Aim: Using the mailing list post about where the project is heading, decide whether each of the statements (a), (b), and (c) below agrees with the post, answering yes or no and quoting the words from the post that decide it. (a) The writer says recent work has centered on integrating the classifier with end-user deployments. (b) The writer calls the current code a finished tool. (c) The writer's spam is spread evenly throughout the day.

Excerpt provided:
☆ ☆ ☆

[Spambayes] Where are we heading?
T. Alexander Popiel
popiel@wolfskeep.com
Fri Oct 25 22:58:35 2002
It seems like all the work for the last week or so has been
on integration of the classifier with end-user deployments
(clients, mailing list filters, whathaveyou). Have we reached
the point where we're no longer interested in this as a research
project, but instead as a useful tool?
If so, I suggest that we may want to rewrite the whole thing
from scratch, after actually deciding on a usage model or two.
Choosing the algorithms to use (gary-combining or chi-square?)
would be good, too. What we've got now is a decent prototype,
but it lacks quite a bit as a finished tool... there are a lot
of issues with database storage (what should be in it, how it
should be stored, etc.) and options management, just to name
two of the hotspots.
Personally, I'm still interested in the research aspects;
once I get another two free hours to rub together, I'm going
to see if I can deal with some of the mail decoding issues in
the tokenizer (the unencoded mailing-list footer appended to
a base64 body, to be specific). There's also a few experiments
I'd like to see revisited: the time of delivery stuff might be
interesting to test on multiple corpora, as an example (since
my spam does not seem to be evenly spread throughout the day,
unlike the original experimenter's spam).
- Alex

☆ ☆ ☆

Source data:

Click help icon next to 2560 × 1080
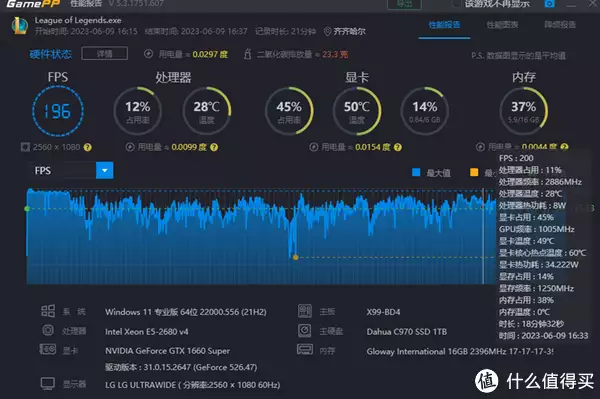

☆ ☆ ☆

Task answer:
(a) Yes: "all the work for the last week or so has been on integration of the classifier with end-user deployments"
(b) No: "What we've got now is a decent prototype, but it lacks quite a bit as a finished tool"
(c) No: "my spam does not seem to be evenly spread throughout the day"